:: Dataset entries ::

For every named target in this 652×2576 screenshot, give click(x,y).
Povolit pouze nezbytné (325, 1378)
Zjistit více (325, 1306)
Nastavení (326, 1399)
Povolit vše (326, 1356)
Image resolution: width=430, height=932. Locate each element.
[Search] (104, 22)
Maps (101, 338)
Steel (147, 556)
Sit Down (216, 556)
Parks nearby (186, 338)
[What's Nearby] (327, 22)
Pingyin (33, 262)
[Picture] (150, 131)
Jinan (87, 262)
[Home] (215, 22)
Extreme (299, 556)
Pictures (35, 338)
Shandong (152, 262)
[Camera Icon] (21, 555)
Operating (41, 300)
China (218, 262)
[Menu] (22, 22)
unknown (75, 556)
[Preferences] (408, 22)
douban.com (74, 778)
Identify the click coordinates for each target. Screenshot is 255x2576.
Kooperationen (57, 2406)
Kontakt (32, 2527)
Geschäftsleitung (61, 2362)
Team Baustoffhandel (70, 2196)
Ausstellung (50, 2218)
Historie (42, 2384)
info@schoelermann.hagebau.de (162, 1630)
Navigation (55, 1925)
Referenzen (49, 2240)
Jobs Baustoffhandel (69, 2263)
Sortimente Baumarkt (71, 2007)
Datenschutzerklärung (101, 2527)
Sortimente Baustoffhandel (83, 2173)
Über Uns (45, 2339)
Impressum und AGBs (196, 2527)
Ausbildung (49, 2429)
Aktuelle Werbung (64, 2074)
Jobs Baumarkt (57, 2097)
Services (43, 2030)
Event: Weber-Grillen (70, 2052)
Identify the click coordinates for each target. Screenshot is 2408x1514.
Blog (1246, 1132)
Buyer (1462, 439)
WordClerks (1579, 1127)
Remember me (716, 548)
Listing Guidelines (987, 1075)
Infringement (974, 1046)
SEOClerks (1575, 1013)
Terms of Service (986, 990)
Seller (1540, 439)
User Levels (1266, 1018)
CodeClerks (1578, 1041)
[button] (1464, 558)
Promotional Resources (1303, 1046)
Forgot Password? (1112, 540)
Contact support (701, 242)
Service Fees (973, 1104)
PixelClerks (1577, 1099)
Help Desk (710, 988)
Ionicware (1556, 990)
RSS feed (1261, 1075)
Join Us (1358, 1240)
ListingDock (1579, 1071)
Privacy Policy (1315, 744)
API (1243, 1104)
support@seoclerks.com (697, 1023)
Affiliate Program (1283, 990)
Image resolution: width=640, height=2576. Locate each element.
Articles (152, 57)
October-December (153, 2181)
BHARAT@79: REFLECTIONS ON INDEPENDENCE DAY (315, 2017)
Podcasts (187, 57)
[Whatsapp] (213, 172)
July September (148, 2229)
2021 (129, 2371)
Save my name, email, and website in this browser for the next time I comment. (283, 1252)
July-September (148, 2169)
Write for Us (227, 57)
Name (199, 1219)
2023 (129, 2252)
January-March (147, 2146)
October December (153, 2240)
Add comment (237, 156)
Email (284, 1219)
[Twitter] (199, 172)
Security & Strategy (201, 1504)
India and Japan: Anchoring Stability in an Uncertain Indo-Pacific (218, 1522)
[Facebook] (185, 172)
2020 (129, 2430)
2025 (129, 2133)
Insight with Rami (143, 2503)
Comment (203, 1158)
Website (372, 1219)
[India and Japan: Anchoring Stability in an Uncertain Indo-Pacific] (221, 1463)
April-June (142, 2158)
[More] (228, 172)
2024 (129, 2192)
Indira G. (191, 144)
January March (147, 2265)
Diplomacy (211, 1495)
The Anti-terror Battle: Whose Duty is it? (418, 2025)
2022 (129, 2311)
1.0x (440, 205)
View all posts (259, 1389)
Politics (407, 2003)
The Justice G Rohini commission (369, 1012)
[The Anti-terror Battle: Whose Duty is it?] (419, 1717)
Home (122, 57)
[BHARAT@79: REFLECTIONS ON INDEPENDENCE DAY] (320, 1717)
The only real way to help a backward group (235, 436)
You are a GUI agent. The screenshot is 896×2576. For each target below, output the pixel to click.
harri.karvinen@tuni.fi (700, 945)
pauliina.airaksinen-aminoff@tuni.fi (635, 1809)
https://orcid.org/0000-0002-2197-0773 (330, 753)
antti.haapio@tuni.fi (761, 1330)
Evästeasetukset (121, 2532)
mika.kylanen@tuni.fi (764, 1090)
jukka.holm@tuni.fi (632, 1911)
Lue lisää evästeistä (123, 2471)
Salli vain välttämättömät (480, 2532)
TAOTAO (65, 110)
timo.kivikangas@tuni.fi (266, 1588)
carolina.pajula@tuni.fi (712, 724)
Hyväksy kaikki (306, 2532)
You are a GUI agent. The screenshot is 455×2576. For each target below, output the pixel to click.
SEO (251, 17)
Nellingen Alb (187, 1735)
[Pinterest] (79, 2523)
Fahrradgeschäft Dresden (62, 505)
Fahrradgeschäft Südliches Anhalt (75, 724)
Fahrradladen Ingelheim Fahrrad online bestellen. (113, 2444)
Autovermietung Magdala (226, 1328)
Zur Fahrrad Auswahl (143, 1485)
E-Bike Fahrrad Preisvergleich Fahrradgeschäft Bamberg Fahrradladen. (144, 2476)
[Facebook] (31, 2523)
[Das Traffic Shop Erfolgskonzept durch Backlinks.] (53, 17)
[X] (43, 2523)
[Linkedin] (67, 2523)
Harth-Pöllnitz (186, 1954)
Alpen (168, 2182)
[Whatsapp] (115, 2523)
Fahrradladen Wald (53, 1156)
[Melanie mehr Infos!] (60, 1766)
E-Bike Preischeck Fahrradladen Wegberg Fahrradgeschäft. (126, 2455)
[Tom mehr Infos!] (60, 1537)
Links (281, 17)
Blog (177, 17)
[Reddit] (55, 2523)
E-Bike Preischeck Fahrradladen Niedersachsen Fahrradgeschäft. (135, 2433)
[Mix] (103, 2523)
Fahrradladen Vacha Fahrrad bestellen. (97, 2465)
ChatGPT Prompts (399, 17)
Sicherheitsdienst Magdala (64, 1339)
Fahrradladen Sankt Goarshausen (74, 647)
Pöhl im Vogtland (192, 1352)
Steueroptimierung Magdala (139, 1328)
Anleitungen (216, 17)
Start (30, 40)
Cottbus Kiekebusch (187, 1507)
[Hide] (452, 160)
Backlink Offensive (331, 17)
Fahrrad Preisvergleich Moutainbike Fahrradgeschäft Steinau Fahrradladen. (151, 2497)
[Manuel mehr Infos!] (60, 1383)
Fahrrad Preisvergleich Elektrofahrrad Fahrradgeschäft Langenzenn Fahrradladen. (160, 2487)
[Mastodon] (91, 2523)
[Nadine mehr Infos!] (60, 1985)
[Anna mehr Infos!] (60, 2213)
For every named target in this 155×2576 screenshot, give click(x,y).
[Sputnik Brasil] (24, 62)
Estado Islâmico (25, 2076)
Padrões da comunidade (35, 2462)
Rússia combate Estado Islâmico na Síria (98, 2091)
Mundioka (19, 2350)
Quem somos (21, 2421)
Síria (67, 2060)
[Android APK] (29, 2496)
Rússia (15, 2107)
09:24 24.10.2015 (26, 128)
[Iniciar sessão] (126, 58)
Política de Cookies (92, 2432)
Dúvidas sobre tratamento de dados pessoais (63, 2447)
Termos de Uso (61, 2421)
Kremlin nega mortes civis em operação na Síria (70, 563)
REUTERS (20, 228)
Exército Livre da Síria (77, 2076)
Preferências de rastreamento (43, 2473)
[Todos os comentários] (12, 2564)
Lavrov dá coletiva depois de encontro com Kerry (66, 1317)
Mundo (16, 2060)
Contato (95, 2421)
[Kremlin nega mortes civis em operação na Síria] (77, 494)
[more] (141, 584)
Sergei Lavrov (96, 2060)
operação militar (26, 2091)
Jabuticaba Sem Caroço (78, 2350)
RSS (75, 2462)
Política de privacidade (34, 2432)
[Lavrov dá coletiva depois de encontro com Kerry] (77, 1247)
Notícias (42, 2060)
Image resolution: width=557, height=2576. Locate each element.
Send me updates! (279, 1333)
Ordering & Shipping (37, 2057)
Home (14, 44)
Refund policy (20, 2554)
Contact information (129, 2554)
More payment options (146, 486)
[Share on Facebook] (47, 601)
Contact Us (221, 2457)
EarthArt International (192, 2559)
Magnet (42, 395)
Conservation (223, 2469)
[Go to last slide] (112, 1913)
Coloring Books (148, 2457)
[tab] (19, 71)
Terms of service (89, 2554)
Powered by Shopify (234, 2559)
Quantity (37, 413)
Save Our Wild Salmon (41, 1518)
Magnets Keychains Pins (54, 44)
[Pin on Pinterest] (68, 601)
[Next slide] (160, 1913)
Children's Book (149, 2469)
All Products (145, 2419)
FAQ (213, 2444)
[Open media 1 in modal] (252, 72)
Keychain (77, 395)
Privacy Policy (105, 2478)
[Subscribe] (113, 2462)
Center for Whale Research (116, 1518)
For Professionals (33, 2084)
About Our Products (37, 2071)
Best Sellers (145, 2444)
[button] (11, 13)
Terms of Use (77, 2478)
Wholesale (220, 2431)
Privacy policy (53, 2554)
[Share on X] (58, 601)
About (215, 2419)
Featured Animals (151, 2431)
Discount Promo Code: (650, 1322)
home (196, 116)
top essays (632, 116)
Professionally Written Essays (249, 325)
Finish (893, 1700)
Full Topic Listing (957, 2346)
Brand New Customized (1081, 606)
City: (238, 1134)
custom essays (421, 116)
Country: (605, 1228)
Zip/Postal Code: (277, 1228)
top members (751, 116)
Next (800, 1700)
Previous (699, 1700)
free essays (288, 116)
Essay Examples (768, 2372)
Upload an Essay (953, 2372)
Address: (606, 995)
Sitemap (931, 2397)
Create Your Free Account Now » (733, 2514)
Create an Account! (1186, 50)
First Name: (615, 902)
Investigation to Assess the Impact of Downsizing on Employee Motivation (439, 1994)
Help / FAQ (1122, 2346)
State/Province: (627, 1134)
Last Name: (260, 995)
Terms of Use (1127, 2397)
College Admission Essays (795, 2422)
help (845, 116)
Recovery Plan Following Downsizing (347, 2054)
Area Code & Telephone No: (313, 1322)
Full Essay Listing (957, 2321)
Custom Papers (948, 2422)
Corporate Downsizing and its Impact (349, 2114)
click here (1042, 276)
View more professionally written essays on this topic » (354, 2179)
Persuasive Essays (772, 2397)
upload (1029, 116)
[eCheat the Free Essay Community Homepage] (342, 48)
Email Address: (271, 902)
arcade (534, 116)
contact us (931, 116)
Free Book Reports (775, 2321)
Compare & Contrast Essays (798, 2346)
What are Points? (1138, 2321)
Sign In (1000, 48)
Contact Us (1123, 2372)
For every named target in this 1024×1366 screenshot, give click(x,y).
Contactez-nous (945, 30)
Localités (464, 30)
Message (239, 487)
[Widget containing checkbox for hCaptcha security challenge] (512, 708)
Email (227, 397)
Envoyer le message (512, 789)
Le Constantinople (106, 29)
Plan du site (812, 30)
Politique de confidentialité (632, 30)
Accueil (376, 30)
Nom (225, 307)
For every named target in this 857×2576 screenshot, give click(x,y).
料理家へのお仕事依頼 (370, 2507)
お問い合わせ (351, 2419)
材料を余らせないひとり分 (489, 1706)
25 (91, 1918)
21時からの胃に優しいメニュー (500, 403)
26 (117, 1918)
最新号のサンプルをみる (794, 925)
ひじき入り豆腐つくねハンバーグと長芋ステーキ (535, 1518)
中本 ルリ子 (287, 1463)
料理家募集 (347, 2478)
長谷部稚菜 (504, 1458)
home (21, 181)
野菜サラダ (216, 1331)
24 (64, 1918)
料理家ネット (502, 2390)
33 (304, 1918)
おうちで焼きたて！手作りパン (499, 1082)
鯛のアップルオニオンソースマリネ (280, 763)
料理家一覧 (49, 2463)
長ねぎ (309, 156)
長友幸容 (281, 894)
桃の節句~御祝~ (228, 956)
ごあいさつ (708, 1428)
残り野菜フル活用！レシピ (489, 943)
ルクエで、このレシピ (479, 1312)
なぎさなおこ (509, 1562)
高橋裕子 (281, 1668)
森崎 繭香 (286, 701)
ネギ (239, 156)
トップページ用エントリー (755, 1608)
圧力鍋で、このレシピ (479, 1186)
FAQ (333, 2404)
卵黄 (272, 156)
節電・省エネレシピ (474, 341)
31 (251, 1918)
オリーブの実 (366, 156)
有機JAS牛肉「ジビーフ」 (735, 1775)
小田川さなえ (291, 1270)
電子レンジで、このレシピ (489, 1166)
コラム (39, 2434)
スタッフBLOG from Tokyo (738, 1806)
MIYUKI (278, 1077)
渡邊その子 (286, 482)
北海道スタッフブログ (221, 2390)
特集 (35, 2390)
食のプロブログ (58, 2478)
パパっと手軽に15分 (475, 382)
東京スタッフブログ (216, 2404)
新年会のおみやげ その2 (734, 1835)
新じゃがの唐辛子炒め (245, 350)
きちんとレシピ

:: What is being asked ::
Could you reproduce exactly the lines of the entries above, from the one with "Full Topic Listing (957, 2346)" through the one with "Create Your Free", and nothing else?

:: Answer below ::
Full Topic Listing (957, 2346)
Brand New Customized (1081, 606)
City: (238, 1134)
custom essays (421, 116)
Country: (605, 1228)
Zip/Postal Code: (277, 1228)
top members (751, 116)
Next (800, 1700)
Previous (699, 1700)
free essays (288, 116)
Essay Examples (768, 2372)
Upload an Essay (953, 2372)
Address: (606, 995)
Sitemap (931, 2397)
Create Your Free Account Now » (733, 2514)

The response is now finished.